U.S. President Donald Trump, Elon Musk, and their ilk are returning the U.S. to the Gilded Age of robber barons, replete with railroad monopolies and no union protections. They are bringing us back to a time before the Progressive movement had instituted the first real wave of social reforms, which were later widely expanded by New Deal programs. These initial reforms offered workers’ compensation, free school meals for poor children, regulated working hours, and put antitrust laws on the books. They protected the everyday person, white- and blue-collar alike, and were a setback for the ultra-rich. For generations afterward, the ultra-rich have been pushing to overthrow the Progressive Era’s and the New Deal’s utilitarian reforms.
It started with deregulation in the 1970s and was then magnified during Ronald Reagan’s neoliberal presidency. The talking points behind deregulation duped people through bastardizing the concept of “freedom.” The U.S. is a free country, the argument goes, so there shouldn’t be regulation. Yet deregulation, in this sense, is focused on giving businesses and corporations free rein, screwing the rest.
Inevitably, the neoliberals’ free trade policies, the gutting of unions, the reducing of social programs, and the lowering of taxes for the very wealthy led to wide-scale disillusionment. It birthed the Occupy Wall Street and Tea Party movements.

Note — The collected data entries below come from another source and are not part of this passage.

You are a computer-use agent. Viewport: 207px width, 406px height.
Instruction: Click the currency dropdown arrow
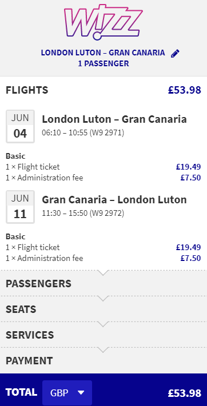(x=81, y=393)
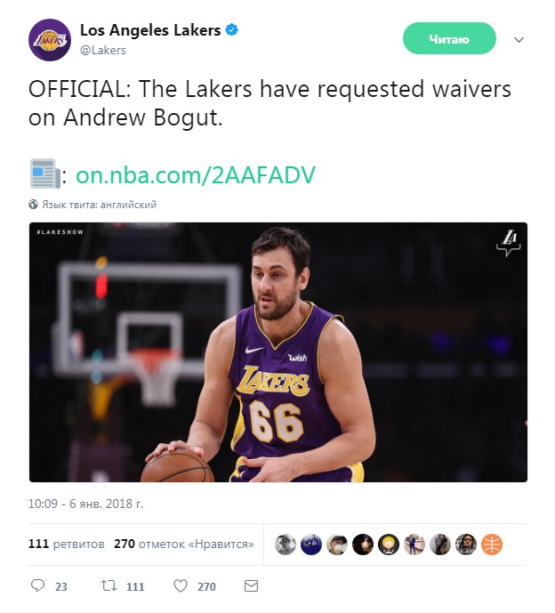
Task: Click the orange basketball liker avatar
Action: pos(492,544)
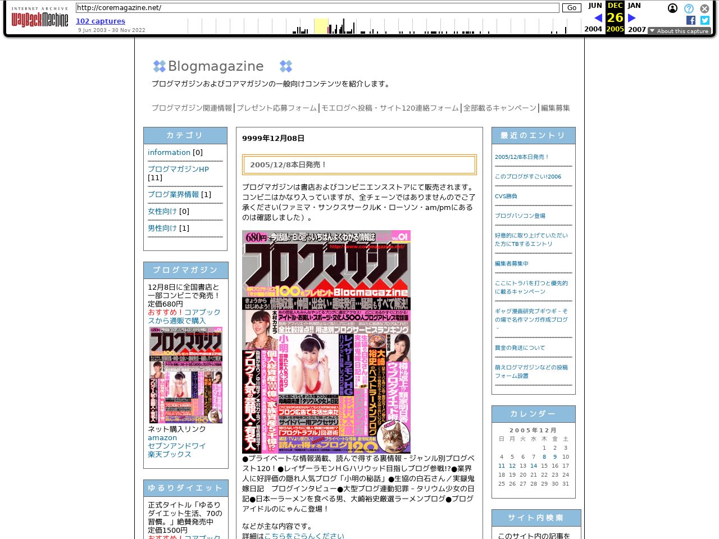Go to next capture with right arrow
Image resolution: width=719 pixels, height=539 pixels.
click(x=631, y=18)
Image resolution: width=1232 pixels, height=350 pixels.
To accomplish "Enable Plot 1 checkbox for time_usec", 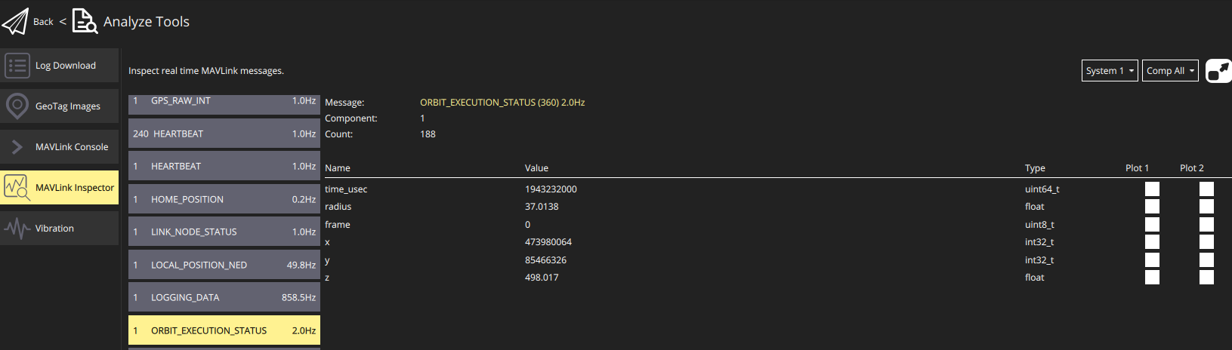I will click(1152, 189).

That brings us to today, where there is one option: resistance everywhere.
The Tea Partiers, mostly unwittingly, pushed for the policies of the late 19th-century robber barons, free of any regulation on business and extremely low (if any) taxes, as if these policies would help the average person. The Occupy movement failed in that, while offering an accurate critique of vast wealth inequality, it did not propose any concrete goals. There was the fear that its message would be branded, hijacked, or warped by the mainstream media. Fair point, I suppose. But a protest movement without policy objectives is like a tree falling in an empty forest. Luckily, the forest was not empty.
Sen. Bernie Sanders (I-Vt.) had been voicing the same message for decades. He rose to national prominence shortly after the movement’s demise, and his popularity was, in part, due to the Occupy movement raising the issue of wealth inequality to public consciousness. Unlike Occupy, Bernie had specific utilitarian policy goals.

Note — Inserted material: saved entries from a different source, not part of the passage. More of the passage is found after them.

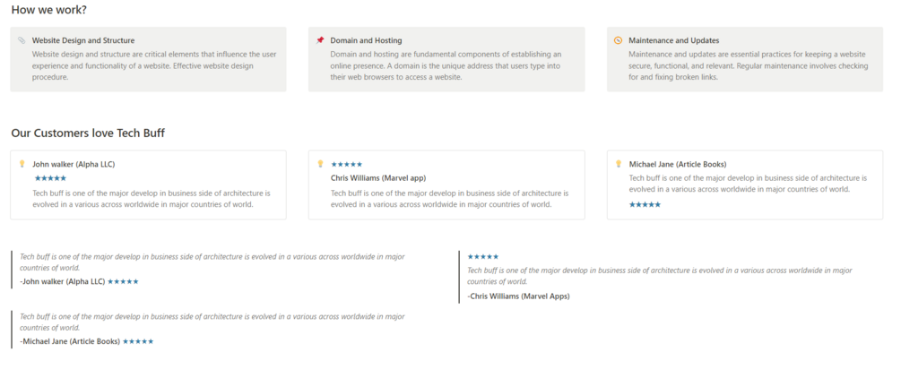
Task: Click the paperclip icon beside Website Design
Action: [22, 40]

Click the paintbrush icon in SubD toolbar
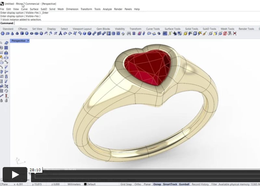[204, 33]
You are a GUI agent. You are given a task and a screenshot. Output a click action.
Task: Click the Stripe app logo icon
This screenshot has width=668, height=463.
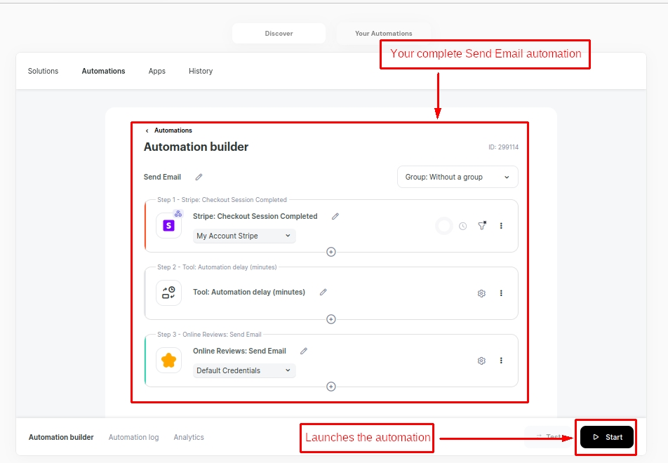pos(168,226)
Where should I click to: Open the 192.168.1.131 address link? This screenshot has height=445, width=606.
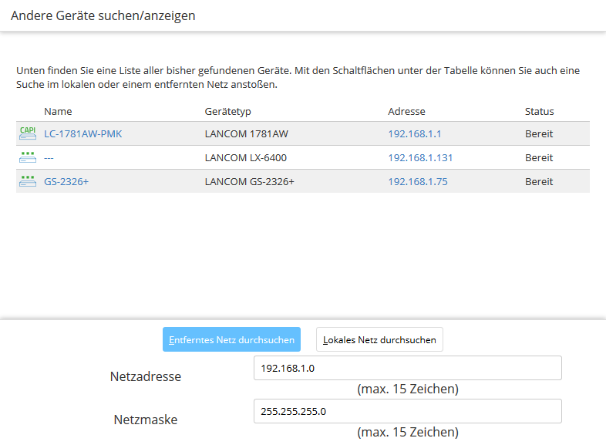419,157
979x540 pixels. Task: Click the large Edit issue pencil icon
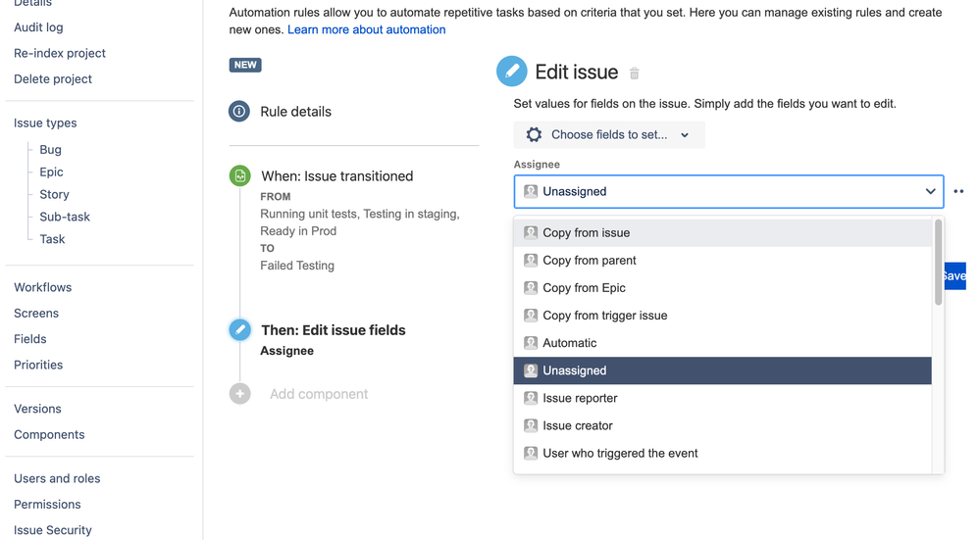coord(511,72)
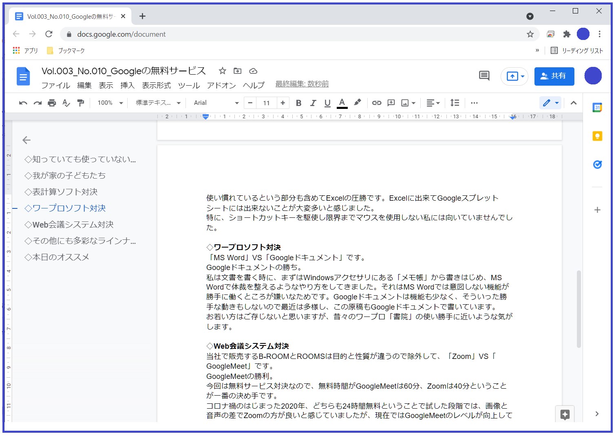Expand the 100% zoom dropdown
The height and width of the screenshot is (436, 616).
[110, 103]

On the other side, Trump voiced the radical Tea Partiers’ message of the robber barons, with more overt xenophobia and racism.

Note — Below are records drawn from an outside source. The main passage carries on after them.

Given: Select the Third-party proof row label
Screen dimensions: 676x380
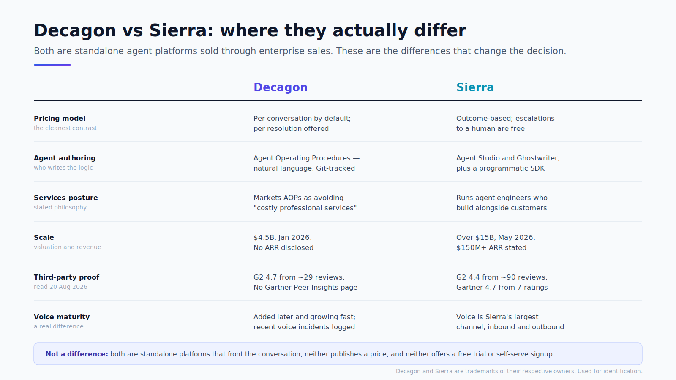Looking at the screenshot, I should 67,277.
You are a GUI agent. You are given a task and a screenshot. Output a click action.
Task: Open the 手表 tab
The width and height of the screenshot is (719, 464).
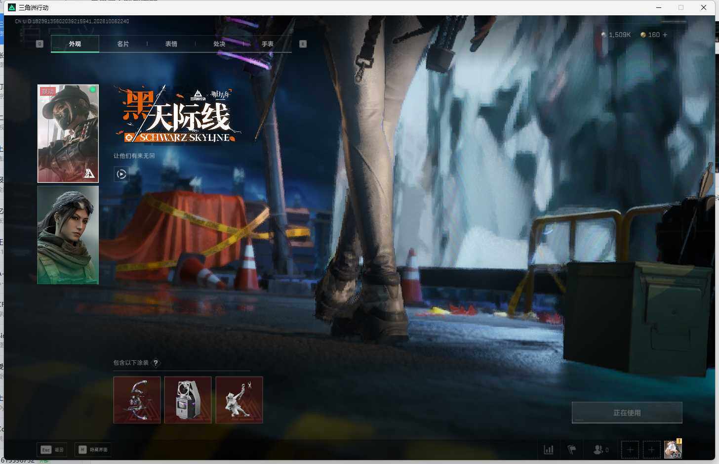pyautogui.click(x=268, y=44)
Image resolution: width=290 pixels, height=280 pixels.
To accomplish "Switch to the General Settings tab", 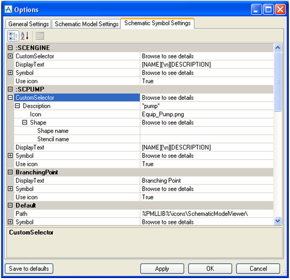I will (29, 24).
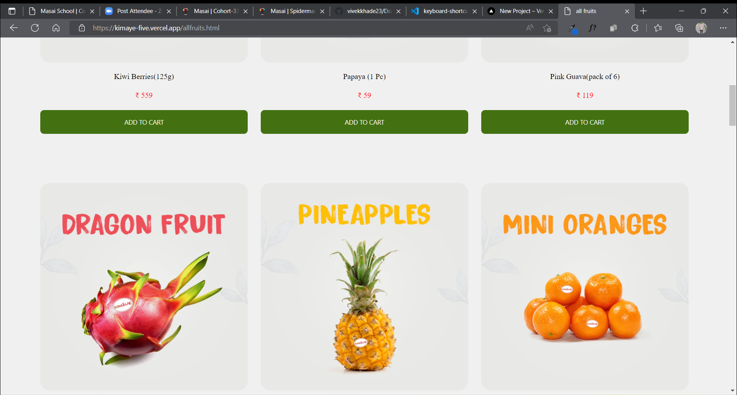Open Read Aloud icon in address bar

click(x=530, y=28)
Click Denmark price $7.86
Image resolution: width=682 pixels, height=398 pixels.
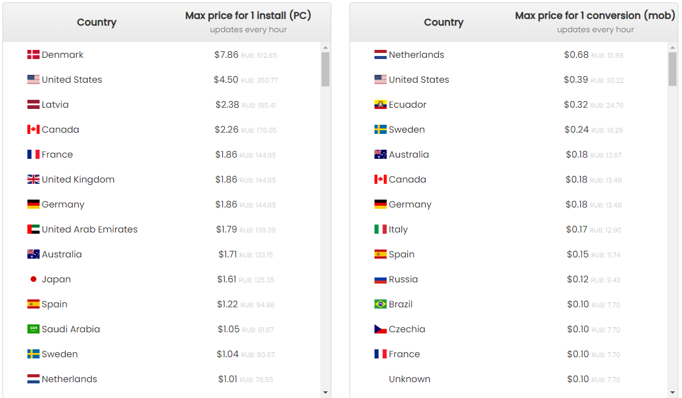(x=226, y=55)
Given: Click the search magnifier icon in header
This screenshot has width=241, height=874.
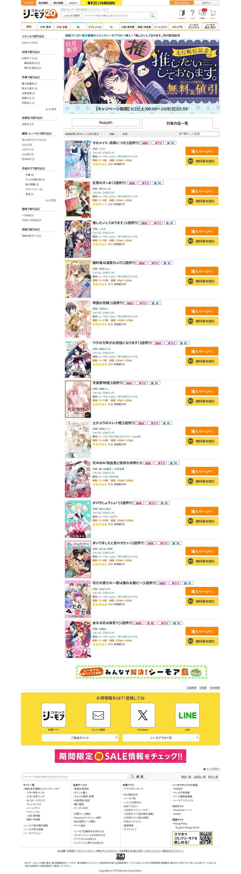Looking at the screenshot, I should click(x=152, y=15).
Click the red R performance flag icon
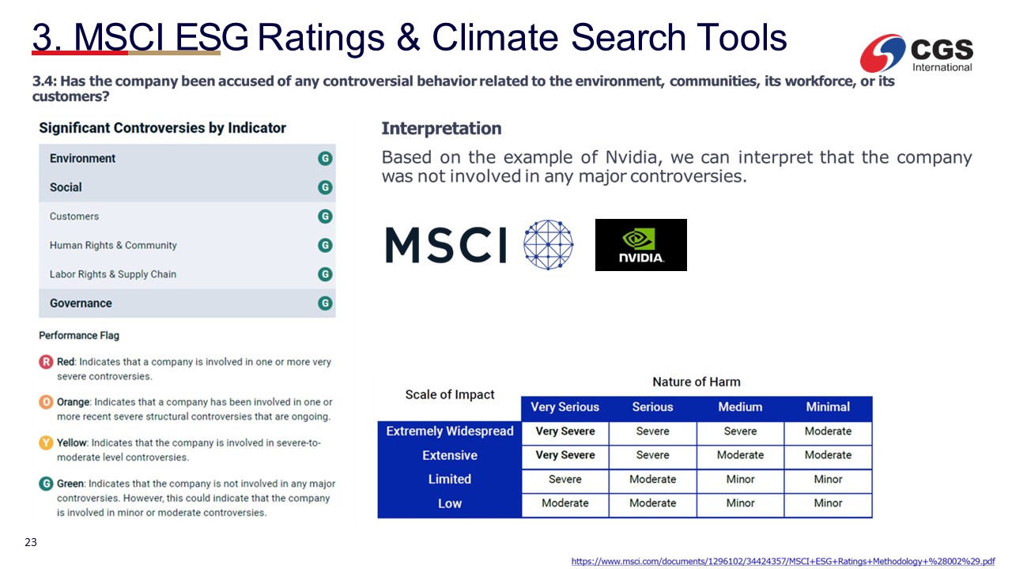1012x569 pixels. (x=46, y=362)
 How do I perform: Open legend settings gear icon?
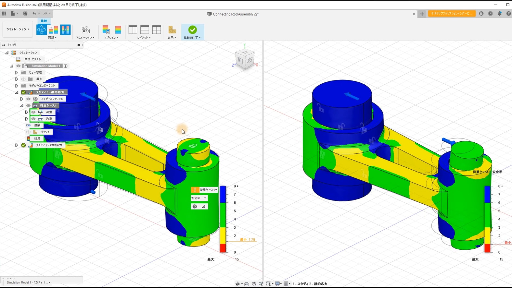click(195, 206)
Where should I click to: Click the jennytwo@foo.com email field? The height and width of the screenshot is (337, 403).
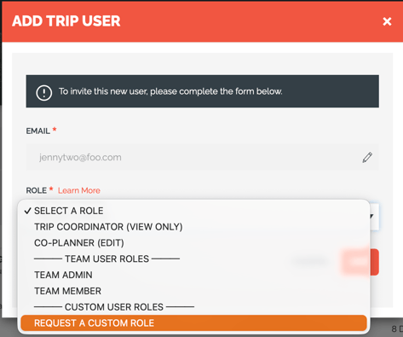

In 2016, both establishment parties tried to crush their mass movement candidates. The Democratic Party succeeded and had Hillary Clinton run as its presidential candidate. On the other hand, the GOP failed to stop Trump and held their nose, presuming Hillary Clinton would trounce him in the general.
When Trump won, most were surprised. Trump himself was unprepared, and the majority of institutions were unprepared to back him. His policy efforts, such as the Muslim ban and immigrant parent-child separation, were short-lived due to popular and legal pushback and sloppy execution.
During his first term, Trump’s core supporters remained steadfast behind him, but most mainstream institutions did not overtly support or cave to him.
For an unprepared presidency, dawdling along much like a toddler with a flippant mouth, the Covid-19 pandemic was icing on the cake for executive leadership failure. Because of Trump’s anti-vax rhetoric, inept health policies, and spewing of misinformation, the deaths of nearly half-a-million Americans can be attributed to him.
Unsurprisingly, Trump was booted out of office in 2020 and Joe Biden stepped in. Once again, the Democrat establishment coalesced against Bernie’s candidacy.
During Biden’s first three years in office, he was a good president, passing the most important climate change legislation in U.S. history, the Inflation Reduction Act, and the bipartisan infrastructure bill. He supported unionization efforts and tried to eliminate student loan debts. He restored a sense of decency and aid for UNWRA.
As the 2024 election came closer, the Gaza genocide commenced, which Biden wholeheartedly backed. In Biden’s last year in office, when Trump became the clear GOP presidential candidate, he tried to outflank the GOP on the right on immigration, restricting asylum seeker border crossings and attempting to push an anti-immigrant bill that Sen. Mitch McConnell (R-Ky.) crafted. (Of course, Trump killed it to prevent Biden from getting “credit.”)
Throughout the Biden years, inflation increased dramatically, similarly to most of the world. Yet Biden could never adequately explain this phenomenon to the American people and was horrible at communicating his domestic accomplishments.
He and his staff ignored his mental decline, leaving former Vice President Kamala Harris little time to campaign. Simultaneous to Biden’s growing unpopularity, far-right institutions began crafting Project 2025 (now being instituted) for a new Trump administration. When the Dems lost this time, the far-right was prepared with institutional backing. For the most part, the establishment (media, corporations, etc.) caved to Trump and his anti-constitutional, authoritarian executive actions.
That brings us to today, where there is one option: resistance everywhere.
Resist on the streets, in Congress (wake up Jeffries and Schumer!), and the courts, to save a very flawed republic before it’s too late. Before fascistic robber barons steal it away, leaving the American people whistling in the desert wind watching a whiny rich snowflake asshole pretend that the United States is a reality TV gameshow.